Task goal |
In the journal entry, what does the writer expect to happen if they keep seeing Keegan as someone who will meet their emotional needs?

Study text |
»»

It doesn't completely change my emotional state but its a step towards the right direction. If I keep seeing Keegan as someone who will meet my emotional needs then I am going to be miserable most of the time. I need to start looking at this this situation from a fresh perspective. My mind is not completely sold by this 'new perspective' but I feel that this is better than drowning in my own sorrows. I've got to redirect my attention and energy elsewhere. Will see how it goes. One step at a time.
Lesson #3:
I bless the Lord who gives me counsel; in the night also my heart instructs me. I have set the Lord always before me; because he is at my right hand, I shall not be shaken. Therefore my heart is glad, and my whole being rejoices; my flesh also dwells secure.
You make known to me the path of life; in your presence there is fullness of joy; at your right hand are pleasures forevermore.

««

Stored records:

»»

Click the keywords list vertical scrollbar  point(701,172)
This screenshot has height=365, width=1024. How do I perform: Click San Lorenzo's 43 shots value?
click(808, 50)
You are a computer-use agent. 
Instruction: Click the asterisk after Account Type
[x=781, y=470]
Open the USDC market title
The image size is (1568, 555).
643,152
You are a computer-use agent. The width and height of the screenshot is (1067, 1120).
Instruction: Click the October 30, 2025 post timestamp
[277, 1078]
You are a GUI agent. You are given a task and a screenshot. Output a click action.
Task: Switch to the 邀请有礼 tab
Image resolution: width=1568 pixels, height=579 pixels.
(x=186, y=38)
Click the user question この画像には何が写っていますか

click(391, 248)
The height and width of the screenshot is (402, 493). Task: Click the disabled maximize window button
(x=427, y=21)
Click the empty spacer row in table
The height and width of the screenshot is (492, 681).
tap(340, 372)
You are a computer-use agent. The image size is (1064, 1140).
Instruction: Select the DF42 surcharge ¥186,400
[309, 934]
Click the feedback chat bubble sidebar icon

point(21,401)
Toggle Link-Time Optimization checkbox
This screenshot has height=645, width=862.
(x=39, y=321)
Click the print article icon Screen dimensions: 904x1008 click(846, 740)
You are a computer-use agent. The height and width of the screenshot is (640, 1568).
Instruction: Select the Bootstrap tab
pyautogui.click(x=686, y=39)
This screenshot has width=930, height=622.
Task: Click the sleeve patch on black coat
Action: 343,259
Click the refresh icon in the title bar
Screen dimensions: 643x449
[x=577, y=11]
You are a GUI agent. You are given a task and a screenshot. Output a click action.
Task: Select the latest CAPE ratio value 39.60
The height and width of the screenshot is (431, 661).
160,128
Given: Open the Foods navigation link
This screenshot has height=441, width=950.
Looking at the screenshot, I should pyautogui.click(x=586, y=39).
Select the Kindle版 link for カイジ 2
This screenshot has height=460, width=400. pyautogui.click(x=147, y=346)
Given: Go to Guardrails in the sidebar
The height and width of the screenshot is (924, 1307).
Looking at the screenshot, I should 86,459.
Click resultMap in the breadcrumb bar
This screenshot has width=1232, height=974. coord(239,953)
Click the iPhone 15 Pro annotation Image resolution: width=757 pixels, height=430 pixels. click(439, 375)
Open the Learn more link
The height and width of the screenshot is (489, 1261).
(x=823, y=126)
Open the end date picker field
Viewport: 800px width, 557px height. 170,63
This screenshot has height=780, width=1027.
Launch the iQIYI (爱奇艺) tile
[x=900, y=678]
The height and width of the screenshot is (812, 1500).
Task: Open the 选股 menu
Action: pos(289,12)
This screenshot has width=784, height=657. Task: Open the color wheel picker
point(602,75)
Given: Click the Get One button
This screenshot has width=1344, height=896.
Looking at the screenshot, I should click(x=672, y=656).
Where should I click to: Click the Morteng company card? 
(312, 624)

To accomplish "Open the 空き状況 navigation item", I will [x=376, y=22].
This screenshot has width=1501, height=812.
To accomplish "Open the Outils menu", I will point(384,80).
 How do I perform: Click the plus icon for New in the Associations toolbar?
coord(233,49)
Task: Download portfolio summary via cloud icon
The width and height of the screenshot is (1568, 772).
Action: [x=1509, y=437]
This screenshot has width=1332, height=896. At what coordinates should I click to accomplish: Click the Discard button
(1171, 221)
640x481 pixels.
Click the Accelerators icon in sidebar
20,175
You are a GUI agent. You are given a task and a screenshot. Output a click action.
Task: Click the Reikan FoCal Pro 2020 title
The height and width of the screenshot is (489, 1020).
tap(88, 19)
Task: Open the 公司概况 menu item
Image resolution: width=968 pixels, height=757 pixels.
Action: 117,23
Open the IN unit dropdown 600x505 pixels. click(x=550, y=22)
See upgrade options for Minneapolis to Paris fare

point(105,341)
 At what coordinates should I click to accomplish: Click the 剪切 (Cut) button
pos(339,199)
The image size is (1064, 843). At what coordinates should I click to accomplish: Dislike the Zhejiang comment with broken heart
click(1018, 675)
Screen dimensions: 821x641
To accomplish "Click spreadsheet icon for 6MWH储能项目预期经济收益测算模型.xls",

««

Response |
The writer expects to be miserable most of the time.